A team of scientists from Beijing has announced a groundbreaking development in artificial intelligence (AI) with the creation of the world’s first fully optical AI chip, named Taichi-II. This innovative chip marks a significant leap in both efficiency and performance, surpassing even NVIDIA’s renowned H100 GPU in energy efficiency.

Led by Professors Fang Lu and Dai Qionghai from Tsinghua University, the research team revealed their findings, showcasing the Taichi-II as a major advancement over its predecessor, the Taichi chip. Earlier this year, the original Taichi chip was reported to have exceeded the energy efficiency of NVIDIA’s H100 GPU by more than a thousand times, according to the South China Morning Post (SCMP). The new Taichi-II chip has further elevated this benchmark, demonstrating superior performance across a range of applications.

The study highlights the Taichi-II chip’s potential to revolutionize AI training and modeling. Unlike traditional methods that rely on electronic computers, the Taichi-II leverages optical processes, significantly enhancing efficiency and performance. The chip has shown remarkable improvements, including a tenfold increase in the speed of training optical networks containing millions of parameters and a 40 percent boost in the accuracy of classification tasks. Additionally, it has improved energy efficiency in low-light imaging scenarios by six orders of magnitude.

One of the key innovations behind the Taichi-II chip is its use of Fully Forward Mode (FFM) learning, a novel approach that allows for intensive training processes to be conducted directly on the optical chip. This technique enables parallel processing of machine learning tasks, supporting high-precision training and making it ideal for large-scale network training.

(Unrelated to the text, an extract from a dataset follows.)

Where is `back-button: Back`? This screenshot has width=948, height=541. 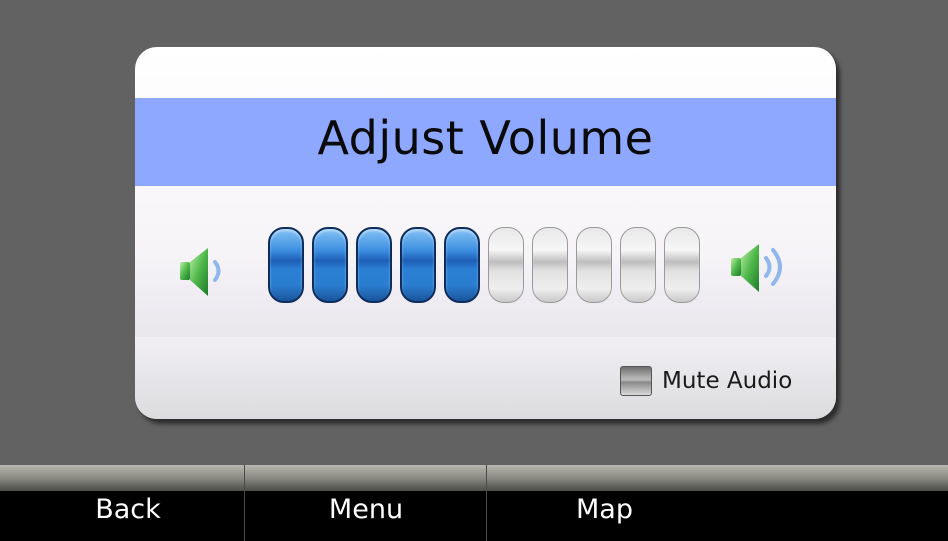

Xue Zhiwei, the lead author of the study and a doctoral student, emphasized the chip’s architecture as a foundation for the future of optical computing power in AI model construction. The FFM learning method, utilizing high-speed optical modulators and detectors, has the potential to outperform traditional GPUs in accelerated learning scenarios. This breakthrough opens new possibilities for moving optical computing from theoretical concepts to practical, large-scale applications.